On Intel before Ice Lake, 64-bit operand-size is an outlier, much slower than 32-bit operand size for integer division. div r32
is 10 uops, with 26 cycle worst-case latency but 6 cycle throughput. (https://uops.info/ and https://agner.org/optimize/, and Trial-division code runs 2x faster as 32-bit on Windows than 64-bit on Linux has detailed exploration.)
There wasn't a fundamental change in how divide units are built, just widening the HW divider to not need extended-precision microcode. (Intel has had fast-ish dividers for FP for much longer, and that's basically the same problem just with only 53 bits instead of 64. The hard part of FP division is integer division of the mantissas; subtracting the exponents is easy and done in parallel.)
The incremental changes are things like widening the radix to handle more bits with each step. And for example pipelining the refinement steps after the initial (table lookup?) value, to improve throughput but not latency.
Related:
Divide units historically were often not pipelined at all, as that's hard because it requires replicating a lot of gates instead of iterating on the same multipliers, I think. And most software usually avoids (or avoided) integer division because it was historically very expensive, at least does it infrequently enough to not benefit very much from higher-throughput dividers with the same latency.

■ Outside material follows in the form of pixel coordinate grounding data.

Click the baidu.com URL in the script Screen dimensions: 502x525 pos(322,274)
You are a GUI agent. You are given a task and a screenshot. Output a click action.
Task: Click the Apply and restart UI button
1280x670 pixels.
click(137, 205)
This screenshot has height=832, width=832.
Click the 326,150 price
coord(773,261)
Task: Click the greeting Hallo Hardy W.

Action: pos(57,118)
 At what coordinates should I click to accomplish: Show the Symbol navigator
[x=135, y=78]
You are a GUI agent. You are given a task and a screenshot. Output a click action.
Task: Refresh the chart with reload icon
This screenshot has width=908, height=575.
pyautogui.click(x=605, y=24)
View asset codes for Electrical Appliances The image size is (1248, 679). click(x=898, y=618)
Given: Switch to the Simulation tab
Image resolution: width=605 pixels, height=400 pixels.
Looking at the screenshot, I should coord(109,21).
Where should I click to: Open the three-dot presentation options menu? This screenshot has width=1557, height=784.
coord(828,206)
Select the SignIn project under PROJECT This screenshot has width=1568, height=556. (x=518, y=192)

But with wider CPU pipelines with higher IPC shrinking the cycle gap between divisions, it's more worth doing. Also with huge transistor budgets, spending a bunch on something that will sit idle for a lot of the time in most programs still makes sense if it's very helpful for a few programs. (Like wider SIMD, and specialized execution units like x86 BMI2 pdep
/ pext
). Dark silicon is necessary or chips would melt; power density is a huge concern, see Modern Microprocessors: A 90-Minute Guide!
Also, more and more software being written by people who don't know anything about performance, and more code avoiding compile-time constants in favour of being flexible (function args that ultimately come from some config option), I'd guess modern software doesn't avoid division as much as older programs did.
Floating-point division is often harder to avoid than integer, so it's definitely worth having fast FP dividers. And integer can borrow the mantissa divider from the low SIMD element, if there isn't a dedicated integer-divide unit.
So that FP motivation was likely the actual driving force behind Intel's improvements to divide throughput and latency even though they left 64-bit integer division with garbage performance until Ice Lake.